* Text block:
-- Opening Marker --

In Andon, LLC v. City of Newport News, Virginia, the Court was asked to review a RLUIPA case to determine if a substantial burden existed when the Church sought zoning approval after they were told by the planning staff that it would not be approved for a commercial parcel of property. The Court addresses a significant standing issue in the case as well.
Reconciling People Together in Faith Ministry (the “Congregation”) is a small, religious organization native to the City of Newport News, Virginia (the “City”). Founded in June of 2012, the Congregation initially held its meetings at a local business owned by its pastor. However, it soon decided that this location did not have the appropriate size or amenities to continue use as a meeting place. The Congregation thus sought an alternate location at which to conduct its meetings, and ultimately settled on 6212 Jefferson Avenue (the “Property”), owned by Andon, LLC. The Property is designated as a “C1” zoning district, which supports the use of a church or other similar place or worship only if the property meets certain conditions. Under the Code of Ordinances for the City of Newport News (the “Code”), using a C1 property as a place of worship is a permitted use only if:
(a) access is provided from a public street directly to the property;
(b) no use is operated for commercial gain;
(c) no building or structure, nor accessory building or structure is located within 100 feet of any side or rear property line which is zoned single-family residential; and,
(d) any parking lot of street serving such use is located 25 feet or more from a side or rear property line zoned single family residential.

-- Closing Marker --

* Stored data:

-- Opening Marker --

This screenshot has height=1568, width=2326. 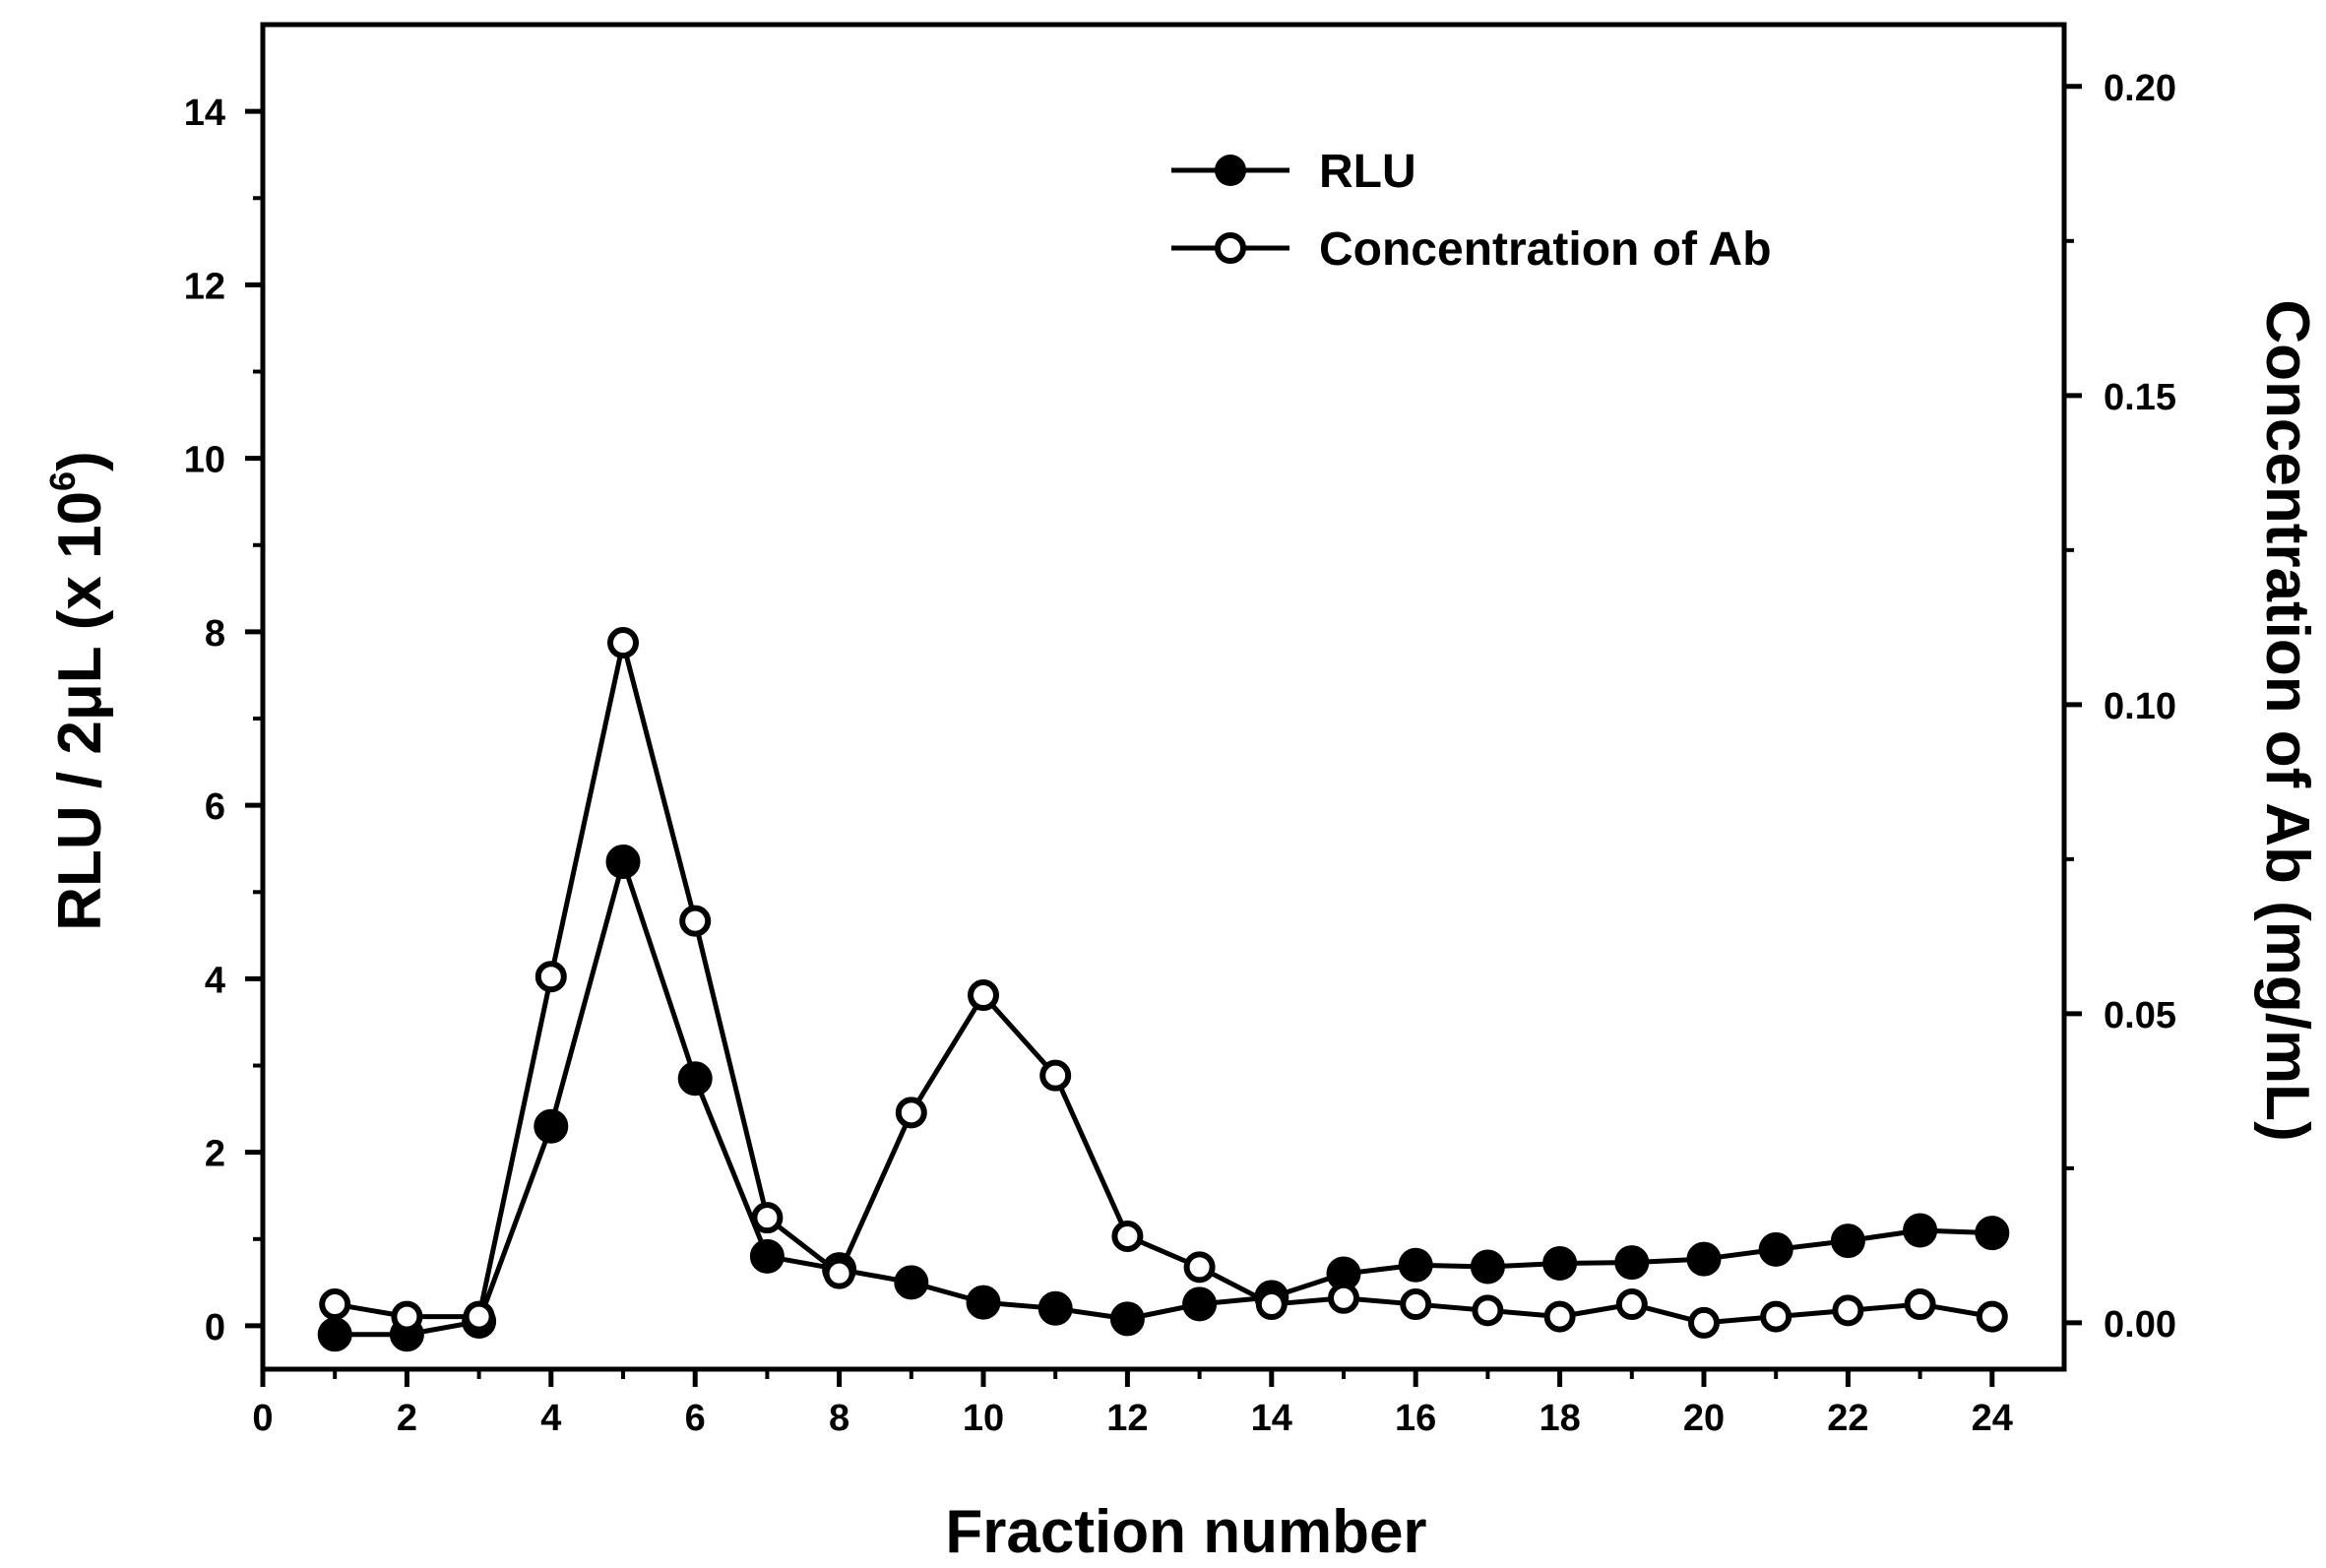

-- Closing Marker --

* Instructions to follow: Summarize the passage on Andon, LLC v. City of Newport News in two sentences.

* Result for this task: In Andon, LLC v. City of Newport News, Virginia, the Court reviewed a RLUIPA case to decide whether a substantial burden existed when a church sought zoning approval for a commercial parcel after planning staff said it would not be approved, and it also addressed a significant standing issue. The Congregation, a small religious organization in Newport News founded in June 2012, found that its first meeting place, a local business owned by its pastor, lacked the appropriate size and amenities, so it settled on 6212 Jefferson Avenue, a C1-zoned property owned by Andon, LLC where the City's Code permits a place of worship only if certain conditions are met.